En langage commercial moderne, on dirait que le "produit" de Lémery répond à un vrai "besoin". Le public a entendu parler de chimie, il sait vaguement que des expériences spectaculaires peuvent être réalisées et brûle d’en savoir davantage. Malheureusement, la chimie a hérité de l’alchimie son obsession du secret et des formules creuses. Or, Lémery annonce d’entrée la couleur : parler clair et ne rien cacher. Aussi, il ne veut rien devoir à l’alchimie. "L’alchimie, dit-il, est un art sans art dont le début est de mentir, le milieu de travailler et la fin de mendier." On ne saurait être plus explicite…
Constamment il se réfère à des expériences concrètes, faisant circuler des produits jusqu’alors inconnus du public comme les cristaux de Vénus ou le sel de Glauber (nitrate de cuivre, sulfate de sodium) qui passent de main en main dans un murmure admiratif. Mais le show le plus applaudi est sans conteste son volcan artificiel. Lémery, après avoir mélangé intimement de la limaille de fer et de la fleur de soufre, dresse la mixture obtenue sous forme d’un cône qu’il humecte avec un peu d’eau.

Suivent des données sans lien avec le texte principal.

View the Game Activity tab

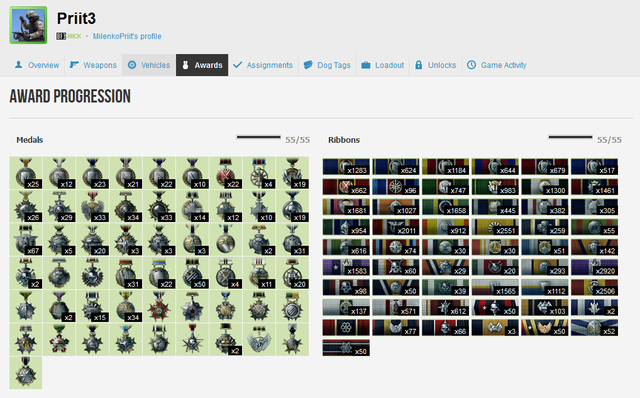tap(497, 65)
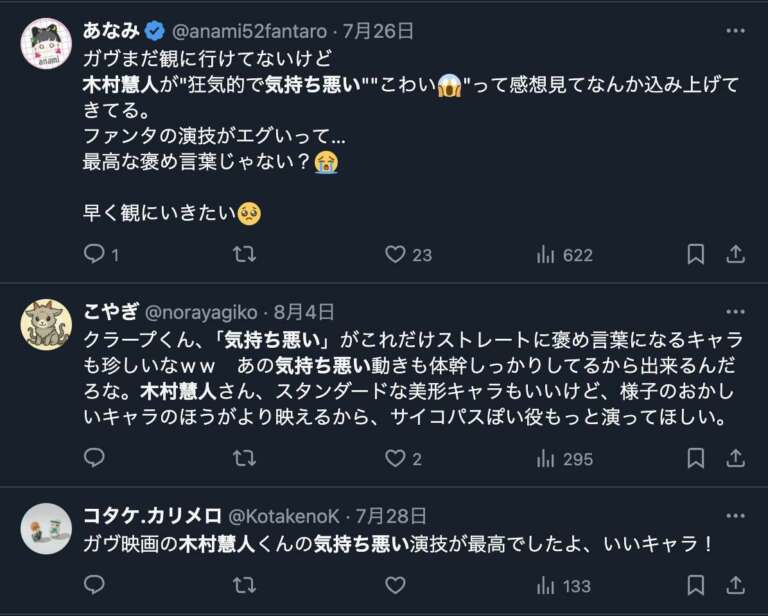The width and height of the screenshot is (768, 616).
Task: Open more options on あなみ's tweet
Action: click(736, 30)
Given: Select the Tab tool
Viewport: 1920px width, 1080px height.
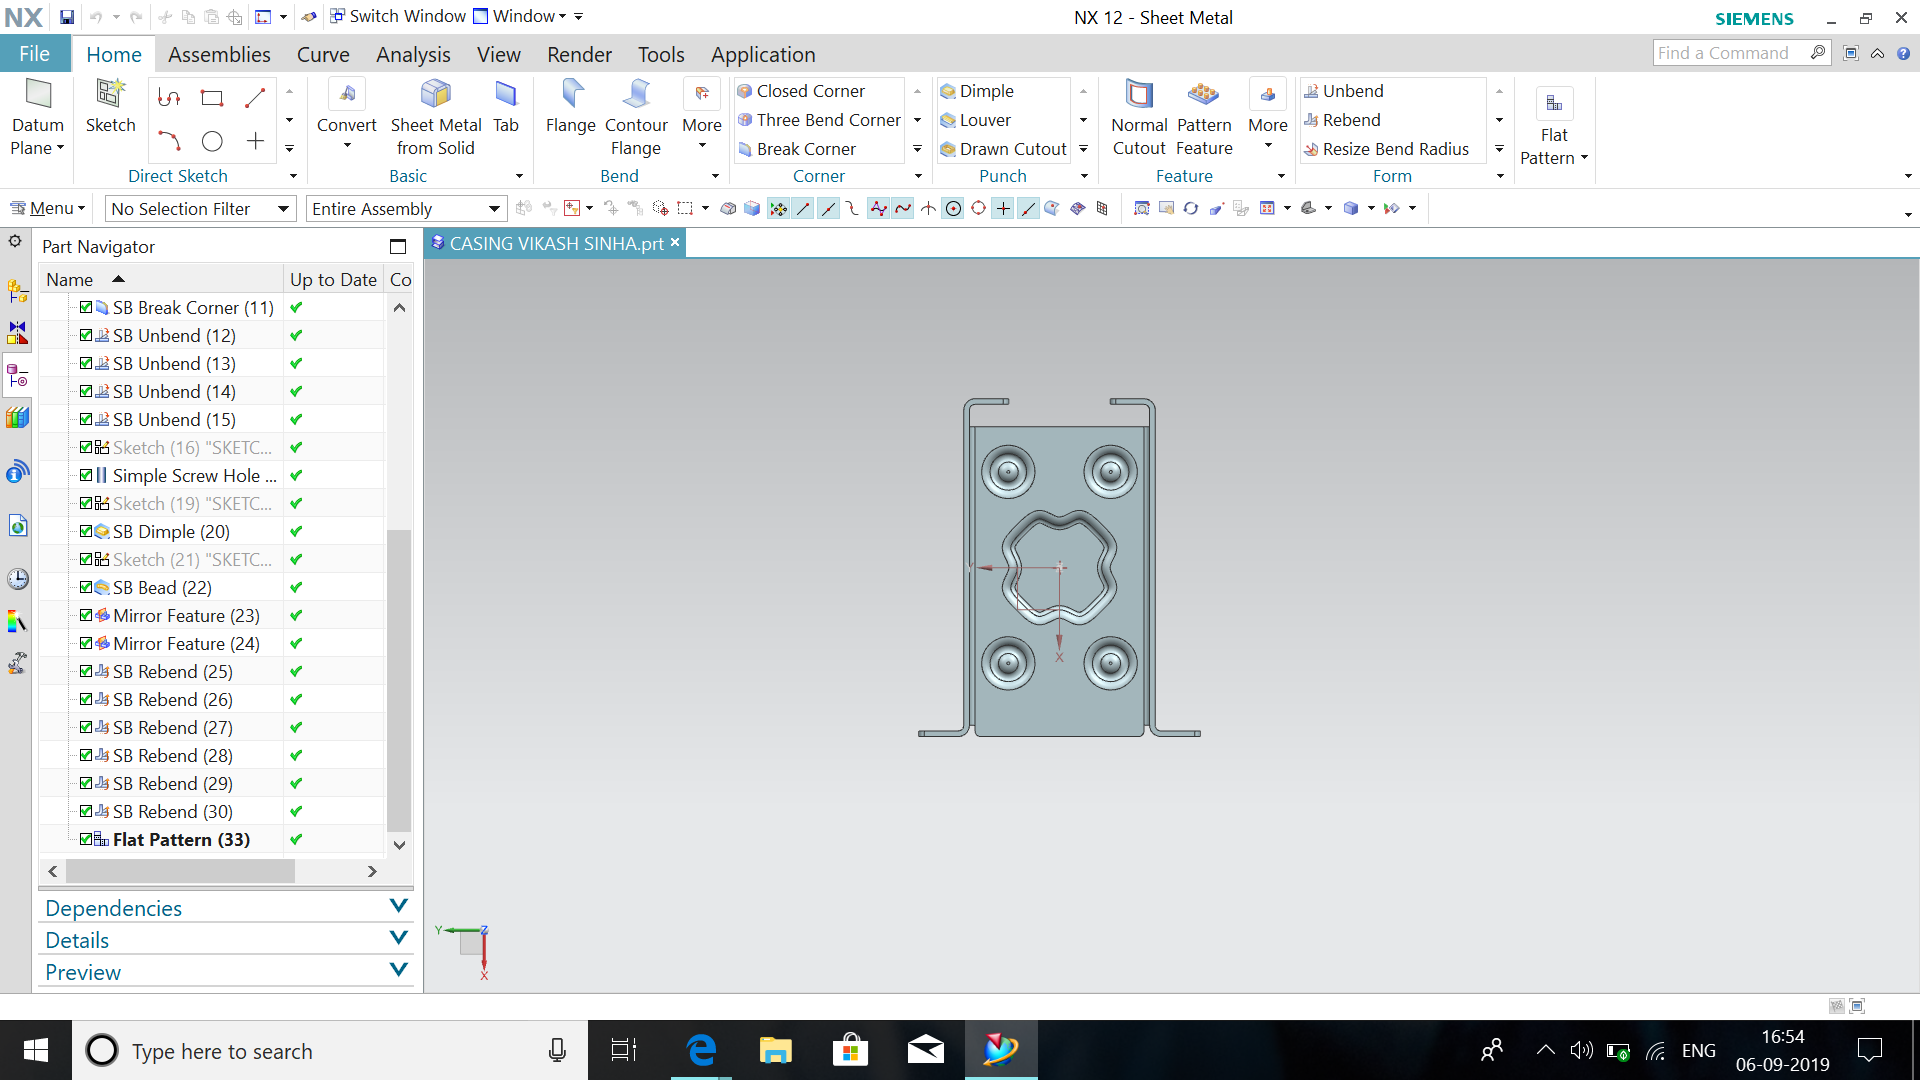Looking at the screenshot, I should (x=506, y=110).
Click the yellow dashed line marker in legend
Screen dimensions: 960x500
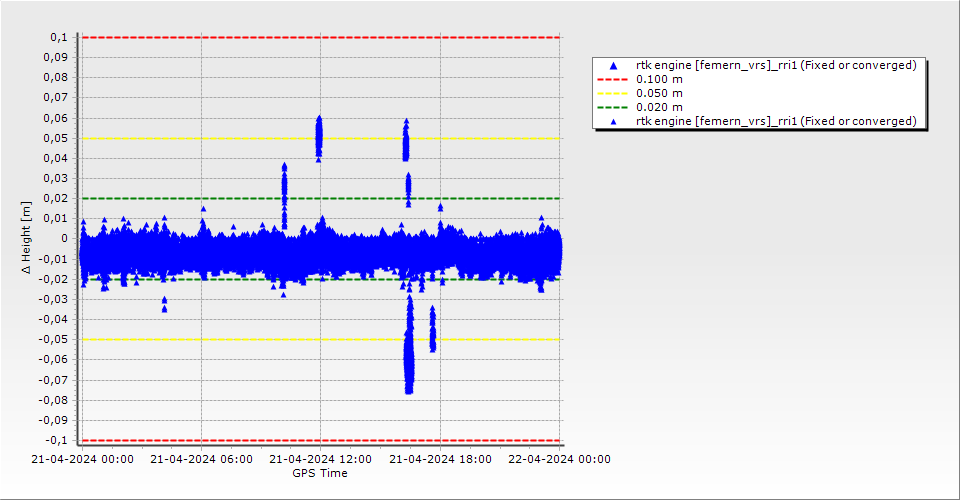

Alors il le recouvre d’une sérieuse couche de terre en ménageant à la partie supérieure une ouverture (le cratère) dans laquelle il jette une braise. Le "volcan" entre en éruption, crachant des jets de vapeur et de soufre, tandis que la lave ruisselle sur ses flancs. Succès garanti !
C'est à travers son premier métier d'Apothicaire qu'il
nous fournit, ici, les preuves de son talent. Le règne animal était très
utilisé dans l’Antiquité mais fut délaissé au profit des plantes, au 17eme siècle, après la découverte des vertus des plantes exotiques lors des voyages maritimes dans les Indes. Les
nombreuses drogues animales répertoriées dans le Dictionnaire ou traité universel
des drogues simples de Nicolas Lémery montrent le nouvel intérêt qu'on leur porte alors dans la guérison des affections. On utilisait les animaux entiers ou seulement des parties
d’animaux (organes, phanères, sécrétions…). A la fin du 19eme siècle, l’opothérapie
deviendra plus scientifique après la découverte du pouvoir des glandes. Mais au 17eme
siècle, c'est cependant l'utilisation des plantes qui prédomine.
Pour illustrer mon propos, j’ai pris une “drogue” toujours
d'actualité dont l'utilisation, hors pharmacopée, est aujourd'hui controversée :
Le cannabis : “ Les chanvres contiennent
beaucoup d’huile, peu de sel. Ils sont propres pour les brulures, pour le
bourdonnement d’oreille, pour tuer les vers ; la semence est estimée propre à
ralentir les ardeurs de Vénus, étant prise plusieurs jours de suite, elle
apaise aussi la toux. La dose en est depuis un scrupule jusqu’à une dragme.” A
contrario, certaines plantes ont complètement disparu du domaine public
et sont devenues des curiosités suscitant, par rebond, beaucoup d’intérêt de la
part des amateurs d’histoire et de traditions. D'où l'attrait toujours renouvelé pour le Lemery sur les rayonnages des libraires d'ouvrages anciens. Pierre
LEMERY (Nicolas). Dictionnaire universel des drogues
simples, contenant leurs noms, origine, choix, principes, vertus, etimologie ;
& ce qu'il y a de particulier dans les animaux, dans les végétaux, &
dans les minéraux : ouvrage dépendant de la pharmacopée universelle : par feu Monsieur
Lemery... Troisième édition, revûe, corrigée, & beaucoup augmentée. Avec
des figures en taille-douce. A Paris, de l'Imprimerie de la Veuve d'Houry, 1748. 1
fort volume in-4. Reliure postérieure (19eme siècle), demi basane fauve.[1 f
bl], [2ff titre], xxiv, 884, [25ff planches]. Texte en français avec quelques
mots en latin ou en grec. 3 bandeaux typographiques gravés sur bois, lettrines.